IL NUOVO INIZIO DEL CASAGIOVE FUTSAL. La vittoria di Costanzo, le lacrime di Ricciardi e quegli inossidabili ragazzi dell’Inps



Il presidente Costanzo festeggiato dalla squadra (Foto Davide Gallo)

Il Casagiove Futsal si è risvegliato in serie B. In questa domenica di giugno è tempo di tirare le somme. Un successo che è figlio della programmazione del presidente Francesco Costanzo, di una dirigenza che è stata sempre vicina alla squadra, del direttore Gennaro Ricciardi che ha messo ogni pedina al punto giusto e del gruppo. Il ds è stato un autentico trascinatore, da sempre attaccato ai colori rossoblù e sulla sirena finale si è sciolto in un pianto liberatorio dopo la tensione delle ultime settimane. Il trionfo di Emilio Panniello che ha vinto il suo primo campionato da allenatore e degli atleti che mai, neppure nei momenti più difficili, si sono scoraggiati lottando sempre a testa alta per il bene della maglia che indossavano. Un esempio per tutti. Un esempio di persone motivate dalla stessa passione, valori e determinazione. Quei ragazzi terribili che hanno trovato posto nello speciale roster dell’Inps’ come più volte ribadito nei vari post sui social dopo le vittorie, si sono tolti un’altra soddisfazione. Claudio Palladino, Antonio Russo, Alessandro Bucciero hanno preso per mano la squadra riuscendo a mantenere un ritmo indiavolato della Barrese che probabilmente nessuno avrebbe potuto fermare.

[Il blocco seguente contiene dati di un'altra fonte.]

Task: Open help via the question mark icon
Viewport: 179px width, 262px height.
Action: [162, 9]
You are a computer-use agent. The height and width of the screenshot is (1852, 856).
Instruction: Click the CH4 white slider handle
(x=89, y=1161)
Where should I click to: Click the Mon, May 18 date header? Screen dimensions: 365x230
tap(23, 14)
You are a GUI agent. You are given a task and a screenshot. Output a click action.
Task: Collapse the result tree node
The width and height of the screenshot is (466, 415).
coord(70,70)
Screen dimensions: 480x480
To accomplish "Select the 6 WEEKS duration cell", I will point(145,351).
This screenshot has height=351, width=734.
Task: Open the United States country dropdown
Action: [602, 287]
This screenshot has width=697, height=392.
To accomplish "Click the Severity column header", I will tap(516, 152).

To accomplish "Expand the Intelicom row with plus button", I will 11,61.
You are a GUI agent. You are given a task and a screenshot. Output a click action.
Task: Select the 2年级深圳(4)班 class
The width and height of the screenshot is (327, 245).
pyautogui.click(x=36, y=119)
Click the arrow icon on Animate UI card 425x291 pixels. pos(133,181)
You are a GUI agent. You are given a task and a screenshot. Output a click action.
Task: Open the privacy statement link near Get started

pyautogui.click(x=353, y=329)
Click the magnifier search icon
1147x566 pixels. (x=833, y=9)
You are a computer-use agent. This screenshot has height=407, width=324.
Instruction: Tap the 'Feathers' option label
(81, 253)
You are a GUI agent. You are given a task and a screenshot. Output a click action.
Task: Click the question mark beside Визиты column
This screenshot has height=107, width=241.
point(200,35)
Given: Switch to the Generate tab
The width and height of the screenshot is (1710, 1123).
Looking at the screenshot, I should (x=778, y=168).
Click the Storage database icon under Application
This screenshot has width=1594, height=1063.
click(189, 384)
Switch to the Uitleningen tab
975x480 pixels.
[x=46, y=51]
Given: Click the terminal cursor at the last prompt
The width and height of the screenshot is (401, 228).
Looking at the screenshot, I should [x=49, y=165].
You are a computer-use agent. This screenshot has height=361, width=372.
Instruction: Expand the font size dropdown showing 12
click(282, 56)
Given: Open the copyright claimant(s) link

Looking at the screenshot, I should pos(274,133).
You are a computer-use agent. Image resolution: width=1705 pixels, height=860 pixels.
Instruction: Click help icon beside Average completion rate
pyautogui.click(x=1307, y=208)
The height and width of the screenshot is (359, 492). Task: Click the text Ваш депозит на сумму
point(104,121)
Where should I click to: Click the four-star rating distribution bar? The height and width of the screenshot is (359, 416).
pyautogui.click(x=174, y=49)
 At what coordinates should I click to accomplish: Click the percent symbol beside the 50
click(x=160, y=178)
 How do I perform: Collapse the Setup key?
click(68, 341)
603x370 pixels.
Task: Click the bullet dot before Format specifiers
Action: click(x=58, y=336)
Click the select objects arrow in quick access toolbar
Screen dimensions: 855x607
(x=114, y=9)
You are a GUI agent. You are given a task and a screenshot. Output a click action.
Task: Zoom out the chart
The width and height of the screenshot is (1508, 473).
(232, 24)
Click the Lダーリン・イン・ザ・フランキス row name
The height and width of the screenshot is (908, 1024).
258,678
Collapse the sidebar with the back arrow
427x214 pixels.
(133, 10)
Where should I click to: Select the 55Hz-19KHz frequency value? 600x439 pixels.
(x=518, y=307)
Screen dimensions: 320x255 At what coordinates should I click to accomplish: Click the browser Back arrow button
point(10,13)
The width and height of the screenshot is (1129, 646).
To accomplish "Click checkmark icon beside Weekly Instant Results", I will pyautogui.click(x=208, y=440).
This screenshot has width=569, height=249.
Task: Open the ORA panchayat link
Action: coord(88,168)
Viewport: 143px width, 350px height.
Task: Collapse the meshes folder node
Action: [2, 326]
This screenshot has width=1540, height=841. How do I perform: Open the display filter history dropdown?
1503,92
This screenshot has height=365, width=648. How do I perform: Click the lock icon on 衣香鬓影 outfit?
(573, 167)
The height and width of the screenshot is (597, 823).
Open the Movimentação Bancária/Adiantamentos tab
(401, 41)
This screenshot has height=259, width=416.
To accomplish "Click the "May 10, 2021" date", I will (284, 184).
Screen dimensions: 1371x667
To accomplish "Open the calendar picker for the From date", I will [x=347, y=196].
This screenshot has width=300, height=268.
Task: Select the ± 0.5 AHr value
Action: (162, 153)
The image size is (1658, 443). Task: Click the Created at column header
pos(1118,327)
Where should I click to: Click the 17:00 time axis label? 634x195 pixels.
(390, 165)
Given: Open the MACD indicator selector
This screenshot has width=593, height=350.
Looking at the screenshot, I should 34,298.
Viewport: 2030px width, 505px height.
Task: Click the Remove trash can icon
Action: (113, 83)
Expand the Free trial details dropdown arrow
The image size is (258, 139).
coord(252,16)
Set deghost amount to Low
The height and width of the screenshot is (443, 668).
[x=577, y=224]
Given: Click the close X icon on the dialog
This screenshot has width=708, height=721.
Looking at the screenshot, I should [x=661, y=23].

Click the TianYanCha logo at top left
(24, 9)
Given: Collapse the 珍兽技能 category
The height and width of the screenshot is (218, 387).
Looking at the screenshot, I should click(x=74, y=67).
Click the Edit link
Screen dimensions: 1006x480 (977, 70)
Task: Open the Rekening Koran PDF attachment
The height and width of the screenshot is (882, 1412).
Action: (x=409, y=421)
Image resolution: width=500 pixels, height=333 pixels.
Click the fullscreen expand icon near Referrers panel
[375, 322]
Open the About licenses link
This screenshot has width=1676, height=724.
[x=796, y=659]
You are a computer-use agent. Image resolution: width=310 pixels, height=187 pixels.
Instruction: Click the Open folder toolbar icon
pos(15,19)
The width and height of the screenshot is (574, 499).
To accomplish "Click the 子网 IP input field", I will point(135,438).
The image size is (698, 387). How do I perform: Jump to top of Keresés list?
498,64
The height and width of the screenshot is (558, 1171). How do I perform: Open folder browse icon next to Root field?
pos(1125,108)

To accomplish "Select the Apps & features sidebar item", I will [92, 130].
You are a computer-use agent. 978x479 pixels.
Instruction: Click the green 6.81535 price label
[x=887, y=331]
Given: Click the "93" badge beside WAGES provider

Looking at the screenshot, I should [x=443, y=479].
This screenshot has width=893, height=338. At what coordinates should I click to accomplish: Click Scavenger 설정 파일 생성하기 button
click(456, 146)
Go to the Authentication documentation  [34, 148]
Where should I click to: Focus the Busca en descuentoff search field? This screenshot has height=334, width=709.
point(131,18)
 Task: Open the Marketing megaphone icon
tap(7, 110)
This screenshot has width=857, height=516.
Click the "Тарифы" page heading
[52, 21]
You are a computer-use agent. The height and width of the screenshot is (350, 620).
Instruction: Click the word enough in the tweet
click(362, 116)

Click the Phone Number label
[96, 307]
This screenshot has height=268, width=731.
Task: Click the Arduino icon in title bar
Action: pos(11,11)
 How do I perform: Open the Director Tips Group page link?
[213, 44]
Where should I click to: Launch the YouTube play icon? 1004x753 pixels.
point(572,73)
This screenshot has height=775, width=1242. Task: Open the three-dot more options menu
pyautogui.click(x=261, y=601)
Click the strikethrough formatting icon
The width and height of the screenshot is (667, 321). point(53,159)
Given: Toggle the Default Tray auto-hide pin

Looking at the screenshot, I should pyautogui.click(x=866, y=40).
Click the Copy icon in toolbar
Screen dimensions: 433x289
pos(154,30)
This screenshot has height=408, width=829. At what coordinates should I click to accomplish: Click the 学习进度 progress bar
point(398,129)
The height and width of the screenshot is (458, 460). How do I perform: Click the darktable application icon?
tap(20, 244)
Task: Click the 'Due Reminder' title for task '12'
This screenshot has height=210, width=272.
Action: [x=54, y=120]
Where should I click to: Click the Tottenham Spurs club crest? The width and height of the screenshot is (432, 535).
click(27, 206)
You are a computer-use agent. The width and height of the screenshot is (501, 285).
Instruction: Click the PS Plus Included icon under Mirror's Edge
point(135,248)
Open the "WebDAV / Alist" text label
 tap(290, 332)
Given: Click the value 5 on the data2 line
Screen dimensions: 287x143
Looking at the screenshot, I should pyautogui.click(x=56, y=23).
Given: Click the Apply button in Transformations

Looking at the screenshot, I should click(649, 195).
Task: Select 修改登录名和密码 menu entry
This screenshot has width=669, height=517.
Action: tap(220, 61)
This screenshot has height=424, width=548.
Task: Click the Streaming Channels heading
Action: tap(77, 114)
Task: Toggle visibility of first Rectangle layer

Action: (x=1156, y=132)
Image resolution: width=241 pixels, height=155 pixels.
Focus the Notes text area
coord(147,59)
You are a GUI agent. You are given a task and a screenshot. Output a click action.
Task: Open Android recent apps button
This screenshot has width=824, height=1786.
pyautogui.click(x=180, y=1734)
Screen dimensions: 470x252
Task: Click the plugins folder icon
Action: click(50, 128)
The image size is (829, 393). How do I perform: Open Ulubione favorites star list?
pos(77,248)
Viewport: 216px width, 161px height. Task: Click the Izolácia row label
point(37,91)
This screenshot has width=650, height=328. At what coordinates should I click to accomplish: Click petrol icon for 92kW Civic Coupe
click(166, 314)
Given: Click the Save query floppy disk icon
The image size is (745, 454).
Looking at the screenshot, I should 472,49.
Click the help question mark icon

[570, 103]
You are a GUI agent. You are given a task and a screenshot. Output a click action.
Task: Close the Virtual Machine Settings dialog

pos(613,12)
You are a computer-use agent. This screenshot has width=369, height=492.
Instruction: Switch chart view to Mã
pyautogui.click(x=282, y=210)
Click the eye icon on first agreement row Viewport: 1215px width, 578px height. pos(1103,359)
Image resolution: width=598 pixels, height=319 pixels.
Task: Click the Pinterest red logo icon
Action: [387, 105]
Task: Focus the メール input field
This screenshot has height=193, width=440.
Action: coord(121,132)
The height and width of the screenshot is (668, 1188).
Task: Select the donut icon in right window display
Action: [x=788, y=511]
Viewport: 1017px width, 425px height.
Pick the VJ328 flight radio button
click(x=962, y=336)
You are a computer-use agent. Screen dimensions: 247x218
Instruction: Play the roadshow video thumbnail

La stagione è entrata nel vivo dopo secondo posto della regular season. Terzino e Ischia subito ko, poi è toccato al San Gerardo Potenza e ieri al San Lucido. Tre mesi di vittorie perché questo Casagiove aveva in mente solo una lettera: B. E alla fine così è stato scatenando la gioia di un ambiente che ha potuto gioire solo in diretta streaming visto il perdurare delle porte chiuse del palasport cittadino. Una questione che se non si risolverà nei tempi stabiliti, costringerà la dirigenza a guardarsi altrove perché è impensabile privare i tifosi di uno spettacolo del genere. Il Casagiove Futsal è l’unico simbolo sportivo di una cittadina che storicamente ha fatto da pioniere a questo sport. Lo Sporting Club Ercole negli anni novanta capace di arrivare a sfiorare l’A1, sogno della famiglia Letizia riposto nel cassetto. E allora servirà uno sforzo da parte dell’amministrazione per sbloccare una vicenda divenuta grottesca. Infine chiudiamo con un auspicio. Ieri qualcuno prima di uscire dal palazzetto si è voltato indietro dando un’occhiata al campo vuoto teatro di tante battaglie. Un paio di atleti hanno pensato di aver chiuso in bellezza, ma il percorso non è ancora finito. Buone vacanze ragazzi, ci rivediamo presto.